Constructing the denatured protein atlas map aimed at understanding individual aging and age-related diseases

2023 Fiscal Year Final Research Report

• Project/Area Number: 22K19398
• Research Category: Grant-in-Aid for Challenging Research (Exploratory)
• Allocation Type: Multi-year Fund
• Review Section: Medium-sized Section 48:Biomedical structure and function and related fields
• Research Institution: Kanazawa University
• Principal Investigator: Johmura Yoshikazu 金沢大学, がん進展制御研究所, 教授 (40616322)
• Project Period (FY): 2022-06-30 – 2024-03-31
• Keywords: 細胞老化 / 個体老化 / プロテオスタシス / 神経変性疾患

Outline of Final Research Achievements

Accumulation of denatured abnormal proteins due to proteostasis collapse is　undoubtedly one of the keys to individual aging and age-related disease onset.

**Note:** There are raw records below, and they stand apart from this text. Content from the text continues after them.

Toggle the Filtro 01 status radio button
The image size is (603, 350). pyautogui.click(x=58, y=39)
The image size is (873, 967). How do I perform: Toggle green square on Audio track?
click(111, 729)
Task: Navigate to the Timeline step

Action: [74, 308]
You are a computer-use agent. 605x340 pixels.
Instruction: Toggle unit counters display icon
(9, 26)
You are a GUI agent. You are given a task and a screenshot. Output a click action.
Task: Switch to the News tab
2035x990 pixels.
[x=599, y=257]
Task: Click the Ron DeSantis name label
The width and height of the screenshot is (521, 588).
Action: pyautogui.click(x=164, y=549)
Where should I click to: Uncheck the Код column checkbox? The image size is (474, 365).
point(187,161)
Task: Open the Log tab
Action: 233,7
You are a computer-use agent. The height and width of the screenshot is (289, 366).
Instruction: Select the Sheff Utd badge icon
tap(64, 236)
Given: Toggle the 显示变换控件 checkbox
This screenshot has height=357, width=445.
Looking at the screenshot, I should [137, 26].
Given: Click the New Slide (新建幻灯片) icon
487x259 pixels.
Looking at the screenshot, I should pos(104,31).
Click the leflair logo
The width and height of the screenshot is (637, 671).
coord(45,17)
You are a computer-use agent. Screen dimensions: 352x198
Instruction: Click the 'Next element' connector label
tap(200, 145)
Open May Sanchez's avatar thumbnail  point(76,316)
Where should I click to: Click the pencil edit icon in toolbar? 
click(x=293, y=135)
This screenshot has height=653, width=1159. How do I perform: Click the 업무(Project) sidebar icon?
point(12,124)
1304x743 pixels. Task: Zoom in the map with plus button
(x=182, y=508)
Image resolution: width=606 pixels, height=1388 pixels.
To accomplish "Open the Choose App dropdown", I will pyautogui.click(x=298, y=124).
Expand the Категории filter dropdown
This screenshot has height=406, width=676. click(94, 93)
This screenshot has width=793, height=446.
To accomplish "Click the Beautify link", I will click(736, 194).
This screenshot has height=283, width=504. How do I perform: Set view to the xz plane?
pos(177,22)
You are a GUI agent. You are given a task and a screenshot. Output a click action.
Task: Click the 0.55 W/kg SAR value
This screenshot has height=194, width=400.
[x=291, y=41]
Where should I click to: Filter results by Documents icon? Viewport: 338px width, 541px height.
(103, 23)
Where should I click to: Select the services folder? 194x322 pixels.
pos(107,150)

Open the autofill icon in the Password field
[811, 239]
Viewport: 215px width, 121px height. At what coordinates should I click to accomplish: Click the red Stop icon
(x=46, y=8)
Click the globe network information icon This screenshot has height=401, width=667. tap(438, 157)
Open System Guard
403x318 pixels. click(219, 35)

However, there are many uncertainties as to why proteostasis function declines with aging. Moreover, critically, comprehensive and integrated analyses regarding which proteins become denatured and abnormally accumulate during individual aging and age-related disease onset have not been conducted, except for　neurodegenerative diseases associated with certain genetic mutations.
In this study, by utilizing the unique protein characteristics that recognize a variety of denatured proteins of LONRF2 discovered by the applicants, we succeeded in identifying a group of denatured abnormal proteins that accumulate in individual aging and age-related diseases.

Free Research Field

老化生物学

Academic Significance and Societal Importance of the Research Achievements

本研究により、変性タンパク質を網羅的に同定するためのプラットフォームを構築することができたことにより、神経変性疾患を含めた加齢性関連疾患に関与する新しい原因遺伝子の同定につながる可能性も考えられる。また、将来的には構築したプラットフォームを基に作製する変性タンパク質アトラスマップと一細胞マウスアトラスなどの網羅的遺伝子発現データを組み合わせた機械学習などの生物計算学的解析により、各臓器・細胞種ごとの加齢に伴うプロテオスタシス破綻の遷移状態を描写することも可能となり、これまでにないプロテオスタシスを標的とした老化制御法の考案につながる。